I implore that you not only publicly apologize and publicly reprimand Martin Berger — the white man who thought to use the black voice — but also publicly inform the students that you have called on to have the “difficult conversations” (quoted from an email sent June 1, 2020) of this horrid blunder made by the administration. Berger must also publicly come forward and directly act on behalf of the Black Lives Matter movement. The plight of a people is not a crutch. 

• We will need to do more than use the art of our black students to stand in solidarity. By suggesting to SAIC Alumni Adreain Jovan Guillory, who was contacted by SAIC’s fashion department to use their work as a backdrop for an official statement that read: “The SAIC Fashion Design Department stands with Black Lives Matter. In support, we will be posting work by our alumni of color in the days to come.” Your black students are not a shield; a flag to tote an aura of progressiveness. It is actions such as the above mentioned — in tandem with so many others left unnamed — that causes students such as myself to demand so much more from this institution. Action speaks louder and does more than words, and yet what does it say about an institution that chooses its action to be that of taking the black image and hiding it behind a white voice?  

• In your June 10 email, you state that Jefferson Pinder, new head of the Office of Diversity, Equity, and Inclusion — a department of SAIC that was called upon to lead the discussion and investigation of Berger’s actions, a call you denied — will serve as a herald of anti-racism across the campus in the future. You also clarify that Pinder will report directly to you. A black man leading a group designed to combat institutional racism that must answer to the same white command that waited thirteen months to address direct racism on her campus? What must that say to your students? As Guillory puts it, SAIC must do better. 
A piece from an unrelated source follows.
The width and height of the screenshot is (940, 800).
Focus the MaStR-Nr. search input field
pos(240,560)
Typically, the hardest part of anything is getting started. In the case of SAIC — in the case of you, President Tenny— this is not so. The actions promised by your email are merely a paramount beginning. I say that it is not revolutionary, but reactionary. I say this because you are presented as a mogul, a figurehead to an institution that seeks to protect their image above anything else. You have a chance to prove yourself a true ally. It is not enough to not be racist. You must be anti-racist. And to be anti-racist is to act on behalf of your black students in “concrete” direct fashions; to stand with them, not behind. You can “complete the in-process external assessment of equity in faculty and staff compensation,” but the only thing it will amount to is paying those getting crushed under the system, the same as those crushing them. 
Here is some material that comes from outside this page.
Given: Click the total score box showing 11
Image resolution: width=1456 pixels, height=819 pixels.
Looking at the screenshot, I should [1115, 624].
The student body saw your emails — your black squares — and called them out what they are: vapid, empty, and a true representation of what SAIC actually stands for. 

It is now up to you to prove them wrong.

All the best,

Sherman White

BFA 2022

3 Responses to Student Voices: To the SAIC President, Regarding #BLM

  1. Rea Lynn de Guzman says:

    From an alum (MFA 2014), I applaud you for speaking out and standing up against systemic and institutionalized racism. To other students, alums, and faculty: you are either with us or against us. There is no “middle ground” anymore. So I wonder where you stand.

  2. Fire Martin! Fire Elissa says:

    Elissa needs to fire Martin and the board need to fire Elissa. Then the faculty need to be held accountable.

  3. Jennifer says:

    Beyond the N-word incident, Martin Berger has time and time again proven his dislike of people of color, from the way he treats faculty to students – as the various videos recently posted online that attest to that. Martin is not only incompetent but unapologetically racist.